Human Error and Car Accidents
There are many ways a driver can increase the possibility of a fatal car crash:
Driving distracted: The National Highway Traffic Safety Administration claims that there were 3,477 deaths that involved distracted driving in 2015. This accounts for about 10 percent of all fatal car crashes. In addition, there were 391,000 injuries that happened the same year for the same reason.
A driver can get sidetracked by numerous distractions. A case in point is how today’s technology, be it the cellphone or vehicle infotainment, can be a great source of distraction. For instance, studies have found that drivers are using their phones less to make calls and more to surf the web and text their friends. Thus, cellphones can compel a driver to take their eyes off the road. Furthermore, even technology that is supposed to aid a driver while operating their vehicle, such as voice control, can become a distraction because it forces the driver to make sure that their commands are heard correctly.

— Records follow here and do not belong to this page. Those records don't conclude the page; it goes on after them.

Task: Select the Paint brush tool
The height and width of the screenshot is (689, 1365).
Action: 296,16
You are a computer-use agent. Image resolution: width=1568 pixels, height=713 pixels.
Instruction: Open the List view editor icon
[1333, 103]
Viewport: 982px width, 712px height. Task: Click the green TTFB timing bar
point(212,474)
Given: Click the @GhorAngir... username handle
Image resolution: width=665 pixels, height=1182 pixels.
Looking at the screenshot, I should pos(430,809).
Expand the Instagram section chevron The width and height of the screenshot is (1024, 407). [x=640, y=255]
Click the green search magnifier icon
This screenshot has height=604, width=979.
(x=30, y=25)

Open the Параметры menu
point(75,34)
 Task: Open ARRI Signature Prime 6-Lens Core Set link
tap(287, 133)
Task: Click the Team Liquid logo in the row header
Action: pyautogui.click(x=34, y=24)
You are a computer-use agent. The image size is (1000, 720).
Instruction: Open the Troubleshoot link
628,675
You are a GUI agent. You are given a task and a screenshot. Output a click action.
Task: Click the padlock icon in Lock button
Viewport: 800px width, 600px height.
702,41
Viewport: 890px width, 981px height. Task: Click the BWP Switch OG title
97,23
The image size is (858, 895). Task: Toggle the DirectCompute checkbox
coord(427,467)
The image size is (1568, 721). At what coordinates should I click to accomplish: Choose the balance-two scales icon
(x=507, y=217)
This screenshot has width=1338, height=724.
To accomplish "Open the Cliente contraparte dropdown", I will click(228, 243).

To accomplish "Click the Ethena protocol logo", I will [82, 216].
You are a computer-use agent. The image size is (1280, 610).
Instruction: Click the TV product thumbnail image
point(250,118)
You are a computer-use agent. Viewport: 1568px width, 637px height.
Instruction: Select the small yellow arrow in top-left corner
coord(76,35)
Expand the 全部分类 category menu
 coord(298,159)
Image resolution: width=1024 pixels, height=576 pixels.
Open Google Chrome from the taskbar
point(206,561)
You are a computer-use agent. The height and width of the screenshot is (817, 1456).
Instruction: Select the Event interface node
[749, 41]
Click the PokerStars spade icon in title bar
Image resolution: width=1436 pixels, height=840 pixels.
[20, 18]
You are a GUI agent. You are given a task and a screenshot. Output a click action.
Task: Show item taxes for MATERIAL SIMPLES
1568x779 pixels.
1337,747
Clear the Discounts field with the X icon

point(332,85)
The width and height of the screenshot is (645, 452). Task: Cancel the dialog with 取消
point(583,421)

Daydreaming while driving: As distracting as tech devices can be, we don’t really need them to take our eyes off the road. Sometimes, our brains provide enough distraction to cause a crash. Statistics show that two-thirds of distracted driving accidents can be attributed to daydreaming. This means that the desire to escape boredom can actually be deadly.
Driving drowsy: Drowsiness, be it due to a lack of sleep or general fatigue, is responsible for an estimated 100,000 car accidents every year. In many cases, drowsiness is a lot like being drunk; the driver’s reflexes are slowed down, their judgment is impaired, and they are likely to nod off while at relatively high speeds. All of this can be a recipe for disaster.
Driving recklessly: Despite there being no one definition of what constitutes reckless driving, most people can agree on what does and doesn’t qualify. Put simply, any activity that needlessly endangers the lives of other motorists on the road can be considered reckless. Speeding, ignoring traffic lights, and racing other cars are all prime examples of what most people would consider reckless driving.
Driving while intoxicated: Also known as driving under the influence, this is when a driver has had too much alcohol to drink. Generally speaking, the alcohol levels in your blood must rise beyond a certain threshold (.08 percent) for you to be considered legally too drunk to drive. Similar to being drowsy, being drunk means that the driver’s perception of their surroundings is imperfect, and they become more liable to make poor decisions that endanger not only their lives but also the lives of their fellow motorists.
How to Prevent Accidents Caused by Human Error
Fortunately, there are many ways to make our roads safer:
Fighting distractions head on: Responsible drivers can just tuck their phones away while they’re on the open road. However, the urge to check a text or notification is often too much for some drivers. That’s why many states have laws prohibiting drivers from playing with their phones. Not surprisingly, these same states also have the lowest rates of phone usage behind the wheel.
Government officials play a role: The National Governor’s Association recently issued a report detailing the role governors can play in making our streets safer. This report highlighted the importance of improving the coordination between different state agencies and offered actionable insight that has the potential to reduce fatal accidents.
Car manufacturers can also help: Since car manufacturers often compete to stuff their vehicles with as much technology as possible, they are largely responsible for causing unnecessary distractions. Therefore, manufacturers need to reconsider their positions and start thinking of new ways to help keep drivers focused on the road. If anything, drivers have to contend with human nature in order to stay focused, and the last thing they need is a screen that lets them browse through their social media. Thankfully, many carmakers are taking steps forward with technology such as lane-departure warning and automatic emergency braking.